# What is needed
Copy the lines of the records verbatim, beginning with the line that contains "Select Adatszolgáltatások in the Listák menu" and continuing through the end of the records, both ends included.
-- Start of Input data --
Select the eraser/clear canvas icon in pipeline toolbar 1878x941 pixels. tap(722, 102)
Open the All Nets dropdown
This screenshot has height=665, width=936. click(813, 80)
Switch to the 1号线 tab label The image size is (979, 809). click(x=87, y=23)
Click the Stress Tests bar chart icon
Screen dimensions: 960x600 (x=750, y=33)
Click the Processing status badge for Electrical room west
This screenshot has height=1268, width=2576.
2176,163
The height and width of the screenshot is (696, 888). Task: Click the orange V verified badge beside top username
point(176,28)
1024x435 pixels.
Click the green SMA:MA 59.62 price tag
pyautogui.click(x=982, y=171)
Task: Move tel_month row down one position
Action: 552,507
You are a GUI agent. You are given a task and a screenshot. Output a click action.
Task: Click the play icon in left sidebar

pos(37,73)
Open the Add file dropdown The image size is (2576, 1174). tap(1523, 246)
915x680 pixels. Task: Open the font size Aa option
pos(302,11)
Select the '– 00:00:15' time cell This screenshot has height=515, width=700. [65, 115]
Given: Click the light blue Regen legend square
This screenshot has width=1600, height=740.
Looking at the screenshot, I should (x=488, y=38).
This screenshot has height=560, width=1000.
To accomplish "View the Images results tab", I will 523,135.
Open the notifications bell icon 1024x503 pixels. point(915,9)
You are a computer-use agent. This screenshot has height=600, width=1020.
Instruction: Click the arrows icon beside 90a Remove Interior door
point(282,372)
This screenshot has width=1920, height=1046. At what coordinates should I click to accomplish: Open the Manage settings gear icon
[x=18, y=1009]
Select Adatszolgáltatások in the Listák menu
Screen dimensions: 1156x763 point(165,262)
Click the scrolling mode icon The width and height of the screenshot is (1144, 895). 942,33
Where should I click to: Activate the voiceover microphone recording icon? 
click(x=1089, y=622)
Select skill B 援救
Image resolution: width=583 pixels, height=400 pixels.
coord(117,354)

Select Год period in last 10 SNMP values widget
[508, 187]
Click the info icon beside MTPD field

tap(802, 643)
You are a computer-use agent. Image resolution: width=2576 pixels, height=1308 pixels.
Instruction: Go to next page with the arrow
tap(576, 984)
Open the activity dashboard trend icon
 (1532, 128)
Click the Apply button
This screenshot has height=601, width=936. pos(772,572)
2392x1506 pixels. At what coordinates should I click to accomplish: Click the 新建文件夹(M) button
-- End of Input data --
# Written answer
Select Adatszolgáltatások in the Listák menu
Screen dimensions: 1156x763 point(165,262)
Click the scrolling mode icon The width and height of the screenshot is (1144, 895). 942,33
Where should I click to: Activate the voiceover microphone recording icon? 
click(x=1089, y=622)
Select skill B 援救
Image resolution: width=583 pixels, height=400 pixels.
coord(117,354)

Select Год period in last 10 SNMP values widget
[508, 187]
Click the info icon beside MTPD field

tap(802, 643)
You are a computer-use agent. Image resolution: width=2576 pixels, height=1308 pixels.
Instruction: Go to next page with the arrow
tap(576, 984)
Open the activity dashboard trend icon
 (1532, 128)
Click the Apply button
This screenshot has height=601, width=936. pos(772,572)
2392x1506 pixels. At what coordinates should I click to accomplish: Click the 新建文件夹(M) button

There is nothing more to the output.